Using the listing below, copy every line that mentions "input".
————————
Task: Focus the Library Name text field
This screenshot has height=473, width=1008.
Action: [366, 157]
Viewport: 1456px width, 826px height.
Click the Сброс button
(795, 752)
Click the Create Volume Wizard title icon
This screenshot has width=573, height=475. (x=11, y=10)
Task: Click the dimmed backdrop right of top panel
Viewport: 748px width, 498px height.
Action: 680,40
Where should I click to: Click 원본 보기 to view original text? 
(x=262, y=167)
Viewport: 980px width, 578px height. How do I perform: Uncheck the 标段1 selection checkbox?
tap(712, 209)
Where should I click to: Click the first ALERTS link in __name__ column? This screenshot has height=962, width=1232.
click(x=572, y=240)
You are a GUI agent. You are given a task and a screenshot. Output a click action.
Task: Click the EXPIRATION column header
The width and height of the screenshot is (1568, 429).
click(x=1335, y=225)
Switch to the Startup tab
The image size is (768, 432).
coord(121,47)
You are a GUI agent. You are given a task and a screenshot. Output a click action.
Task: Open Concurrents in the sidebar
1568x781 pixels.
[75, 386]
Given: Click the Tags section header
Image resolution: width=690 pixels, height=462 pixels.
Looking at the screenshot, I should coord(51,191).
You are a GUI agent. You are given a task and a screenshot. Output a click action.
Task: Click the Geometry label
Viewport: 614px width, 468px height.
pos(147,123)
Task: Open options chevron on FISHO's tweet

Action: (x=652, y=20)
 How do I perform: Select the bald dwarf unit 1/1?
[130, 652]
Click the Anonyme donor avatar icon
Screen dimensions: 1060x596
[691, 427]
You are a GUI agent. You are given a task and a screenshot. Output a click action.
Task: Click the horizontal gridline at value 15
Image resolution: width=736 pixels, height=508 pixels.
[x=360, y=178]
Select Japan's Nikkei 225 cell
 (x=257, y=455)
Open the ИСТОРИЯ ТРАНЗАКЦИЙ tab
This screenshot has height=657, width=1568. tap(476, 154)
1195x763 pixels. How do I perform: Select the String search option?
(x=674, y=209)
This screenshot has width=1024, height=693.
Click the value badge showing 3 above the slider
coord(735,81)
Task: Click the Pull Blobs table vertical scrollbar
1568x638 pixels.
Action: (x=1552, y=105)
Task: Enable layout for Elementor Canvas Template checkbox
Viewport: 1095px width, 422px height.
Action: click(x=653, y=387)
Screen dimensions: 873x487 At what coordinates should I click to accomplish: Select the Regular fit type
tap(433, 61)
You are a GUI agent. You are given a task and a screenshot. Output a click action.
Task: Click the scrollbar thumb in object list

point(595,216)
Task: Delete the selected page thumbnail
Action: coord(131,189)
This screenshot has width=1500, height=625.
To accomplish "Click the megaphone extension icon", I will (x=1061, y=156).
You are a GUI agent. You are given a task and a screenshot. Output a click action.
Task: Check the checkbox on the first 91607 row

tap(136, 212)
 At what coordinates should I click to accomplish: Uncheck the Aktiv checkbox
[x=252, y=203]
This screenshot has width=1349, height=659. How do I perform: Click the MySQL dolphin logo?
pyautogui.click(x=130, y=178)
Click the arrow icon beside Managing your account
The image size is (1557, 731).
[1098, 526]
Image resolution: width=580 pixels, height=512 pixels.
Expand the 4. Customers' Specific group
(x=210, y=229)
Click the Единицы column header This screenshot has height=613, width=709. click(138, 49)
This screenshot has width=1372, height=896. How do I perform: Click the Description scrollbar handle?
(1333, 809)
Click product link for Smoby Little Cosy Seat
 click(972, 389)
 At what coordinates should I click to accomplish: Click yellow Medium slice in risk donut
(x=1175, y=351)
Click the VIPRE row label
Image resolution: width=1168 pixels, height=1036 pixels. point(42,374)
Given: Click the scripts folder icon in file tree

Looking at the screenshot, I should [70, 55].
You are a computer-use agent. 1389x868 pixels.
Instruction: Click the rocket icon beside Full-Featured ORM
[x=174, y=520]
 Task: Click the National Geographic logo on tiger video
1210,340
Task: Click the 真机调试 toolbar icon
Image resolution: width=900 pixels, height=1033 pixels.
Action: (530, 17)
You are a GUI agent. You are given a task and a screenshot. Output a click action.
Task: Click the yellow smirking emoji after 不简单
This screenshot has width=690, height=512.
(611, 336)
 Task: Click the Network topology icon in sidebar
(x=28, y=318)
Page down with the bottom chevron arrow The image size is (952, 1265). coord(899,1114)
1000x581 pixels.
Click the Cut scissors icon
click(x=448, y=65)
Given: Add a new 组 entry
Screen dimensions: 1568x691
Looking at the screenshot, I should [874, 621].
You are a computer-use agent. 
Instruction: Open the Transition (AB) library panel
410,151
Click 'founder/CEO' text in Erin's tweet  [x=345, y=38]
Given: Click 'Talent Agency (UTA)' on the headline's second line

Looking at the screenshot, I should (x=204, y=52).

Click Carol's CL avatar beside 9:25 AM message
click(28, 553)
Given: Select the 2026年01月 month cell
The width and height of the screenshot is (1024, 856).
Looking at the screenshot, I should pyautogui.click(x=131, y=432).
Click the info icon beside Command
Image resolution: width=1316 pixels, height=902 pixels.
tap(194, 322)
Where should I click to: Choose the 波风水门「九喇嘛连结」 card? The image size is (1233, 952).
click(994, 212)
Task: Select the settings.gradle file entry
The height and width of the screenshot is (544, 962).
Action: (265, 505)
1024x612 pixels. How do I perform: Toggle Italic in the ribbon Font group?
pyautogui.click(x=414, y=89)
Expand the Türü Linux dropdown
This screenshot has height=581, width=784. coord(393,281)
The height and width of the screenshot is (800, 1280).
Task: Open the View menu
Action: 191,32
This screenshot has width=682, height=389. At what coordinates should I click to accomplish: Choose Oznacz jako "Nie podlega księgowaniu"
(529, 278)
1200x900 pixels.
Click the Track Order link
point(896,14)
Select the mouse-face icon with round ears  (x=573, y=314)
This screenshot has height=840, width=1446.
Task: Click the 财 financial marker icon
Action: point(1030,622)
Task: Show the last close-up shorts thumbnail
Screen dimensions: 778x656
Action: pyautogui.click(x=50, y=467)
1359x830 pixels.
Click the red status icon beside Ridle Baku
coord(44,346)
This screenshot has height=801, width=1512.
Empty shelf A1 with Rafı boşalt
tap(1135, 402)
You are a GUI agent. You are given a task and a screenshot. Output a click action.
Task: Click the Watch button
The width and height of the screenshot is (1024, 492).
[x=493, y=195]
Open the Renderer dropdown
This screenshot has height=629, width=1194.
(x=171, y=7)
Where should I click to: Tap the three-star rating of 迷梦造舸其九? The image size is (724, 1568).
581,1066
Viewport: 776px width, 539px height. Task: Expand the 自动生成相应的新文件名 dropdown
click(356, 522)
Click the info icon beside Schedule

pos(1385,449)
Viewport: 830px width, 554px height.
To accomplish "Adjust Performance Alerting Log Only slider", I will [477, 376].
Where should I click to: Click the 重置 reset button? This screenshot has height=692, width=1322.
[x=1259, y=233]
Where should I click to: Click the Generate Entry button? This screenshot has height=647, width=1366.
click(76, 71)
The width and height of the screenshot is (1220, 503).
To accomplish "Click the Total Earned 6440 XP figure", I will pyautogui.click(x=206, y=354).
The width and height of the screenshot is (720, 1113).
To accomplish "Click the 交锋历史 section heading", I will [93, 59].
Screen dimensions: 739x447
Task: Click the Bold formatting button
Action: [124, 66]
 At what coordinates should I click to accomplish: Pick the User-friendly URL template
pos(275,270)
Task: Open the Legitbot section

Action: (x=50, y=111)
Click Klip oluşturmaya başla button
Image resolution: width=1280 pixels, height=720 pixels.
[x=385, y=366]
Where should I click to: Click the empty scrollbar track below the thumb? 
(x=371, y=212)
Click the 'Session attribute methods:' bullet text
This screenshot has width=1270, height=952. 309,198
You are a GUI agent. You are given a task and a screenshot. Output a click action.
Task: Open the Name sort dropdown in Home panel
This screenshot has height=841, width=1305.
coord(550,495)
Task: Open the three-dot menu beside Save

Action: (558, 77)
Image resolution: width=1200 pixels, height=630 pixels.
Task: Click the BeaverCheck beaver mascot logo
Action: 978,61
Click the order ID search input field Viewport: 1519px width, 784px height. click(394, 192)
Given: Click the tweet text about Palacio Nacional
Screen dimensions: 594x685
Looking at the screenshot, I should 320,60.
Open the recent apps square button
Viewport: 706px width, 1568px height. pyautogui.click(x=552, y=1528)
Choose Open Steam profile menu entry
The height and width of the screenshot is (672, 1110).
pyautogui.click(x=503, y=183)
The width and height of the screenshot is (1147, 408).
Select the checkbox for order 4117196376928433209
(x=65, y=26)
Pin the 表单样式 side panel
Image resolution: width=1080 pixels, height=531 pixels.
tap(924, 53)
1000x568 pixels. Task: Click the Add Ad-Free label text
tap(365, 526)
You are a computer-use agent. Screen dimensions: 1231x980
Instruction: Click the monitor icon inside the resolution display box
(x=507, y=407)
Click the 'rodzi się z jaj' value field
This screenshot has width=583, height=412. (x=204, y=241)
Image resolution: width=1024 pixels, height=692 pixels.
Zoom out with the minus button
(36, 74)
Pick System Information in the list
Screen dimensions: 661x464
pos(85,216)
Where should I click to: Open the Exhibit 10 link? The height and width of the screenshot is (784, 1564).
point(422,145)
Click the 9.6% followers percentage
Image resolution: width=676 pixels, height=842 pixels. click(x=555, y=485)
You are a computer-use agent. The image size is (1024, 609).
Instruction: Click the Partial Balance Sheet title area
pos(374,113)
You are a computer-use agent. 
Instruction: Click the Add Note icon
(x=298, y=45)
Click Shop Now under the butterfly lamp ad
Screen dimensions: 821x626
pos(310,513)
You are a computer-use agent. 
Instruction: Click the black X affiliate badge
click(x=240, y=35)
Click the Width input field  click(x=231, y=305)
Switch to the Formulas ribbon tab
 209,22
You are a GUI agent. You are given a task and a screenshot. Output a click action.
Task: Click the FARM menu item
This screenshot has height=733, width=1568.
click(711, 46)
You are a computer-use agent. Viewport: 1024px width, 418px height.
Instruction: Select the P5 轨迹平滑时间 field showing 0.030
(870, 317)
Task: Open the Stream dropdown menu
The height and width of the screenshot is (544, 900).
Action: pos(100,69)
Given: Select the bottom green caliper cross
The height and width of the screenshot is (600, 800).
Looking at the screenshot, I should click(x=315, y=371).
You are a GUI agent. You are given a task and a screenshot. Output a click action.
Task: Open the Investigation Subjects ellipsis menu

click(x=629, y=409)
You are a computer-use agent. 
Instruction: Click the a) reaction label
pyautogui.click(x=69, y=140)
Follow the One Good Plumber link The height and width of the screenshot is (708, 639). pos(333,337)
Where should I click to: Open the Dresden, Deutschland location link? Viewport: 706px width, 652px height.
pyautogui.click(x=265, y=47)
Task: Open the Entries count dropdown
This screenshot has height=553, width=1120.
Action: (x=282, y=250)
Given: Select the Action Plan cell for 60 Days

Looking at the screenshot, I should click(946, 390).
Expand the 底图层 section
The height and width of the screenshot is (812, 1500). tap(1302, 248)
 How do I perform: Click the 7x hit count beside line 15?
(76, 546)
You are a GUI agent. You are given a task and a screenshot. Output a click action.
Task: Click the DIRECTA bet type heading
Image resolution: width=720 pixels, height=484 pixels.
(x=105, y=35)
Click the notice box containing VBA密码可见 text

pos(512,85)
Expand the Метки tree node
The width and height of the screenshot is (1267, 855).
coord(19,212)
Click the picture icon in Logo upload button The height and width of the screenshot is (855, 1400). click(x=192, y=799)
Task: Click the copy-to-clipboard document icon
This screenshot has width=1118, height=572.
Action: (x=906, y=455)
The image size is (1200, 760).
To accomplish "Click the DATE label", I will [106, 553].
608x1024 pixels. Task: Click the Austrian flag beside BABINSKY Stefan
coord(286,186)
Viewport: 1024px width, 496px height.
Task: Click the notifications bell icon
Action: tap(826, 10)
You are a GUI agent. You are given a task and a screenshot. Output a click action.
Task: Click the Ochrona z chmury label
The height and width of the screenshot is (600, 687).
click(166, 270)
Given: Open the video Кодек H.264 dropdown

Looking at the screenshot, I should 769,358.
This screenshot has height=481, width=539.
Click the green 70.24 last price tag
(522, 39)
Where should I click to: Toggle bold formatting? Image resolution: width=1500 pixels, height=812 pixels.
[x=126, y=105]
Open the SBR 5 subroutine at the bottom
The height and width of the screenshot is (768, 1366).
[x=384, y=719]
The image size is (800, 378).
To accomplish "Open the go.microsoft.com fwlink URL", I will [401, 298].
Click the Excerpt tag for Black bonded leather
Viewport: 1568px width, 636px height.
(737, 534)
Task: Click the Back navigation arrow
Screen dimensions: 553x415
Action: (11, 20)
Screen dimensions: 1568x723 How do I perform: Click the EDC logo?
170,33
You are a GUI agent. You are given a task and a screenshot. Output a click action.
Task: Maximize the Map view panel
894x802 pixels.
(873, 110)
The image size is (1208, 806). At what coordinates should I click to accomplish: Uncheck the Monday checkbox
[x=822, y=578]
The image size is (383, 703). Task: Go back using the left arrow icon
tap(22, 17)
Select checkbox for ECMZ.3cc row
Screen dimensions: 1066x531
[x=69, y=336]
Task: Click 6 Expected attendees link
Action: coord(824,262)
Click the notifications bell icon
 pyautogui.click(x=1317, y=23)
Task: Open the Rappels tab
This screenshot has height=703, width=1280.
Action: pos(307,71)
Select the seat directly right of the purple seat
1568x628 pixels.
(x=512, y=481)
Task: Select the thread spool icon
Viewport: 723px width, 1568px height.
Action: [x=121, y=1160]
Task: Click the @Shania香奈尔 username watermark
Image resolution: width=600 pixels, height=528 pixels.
————————
● Finished exercise
Click the order ID search input field Viewport: 1519px width, 784px height. click(394, 192)
Click the Width input field  click(x=231, y=305)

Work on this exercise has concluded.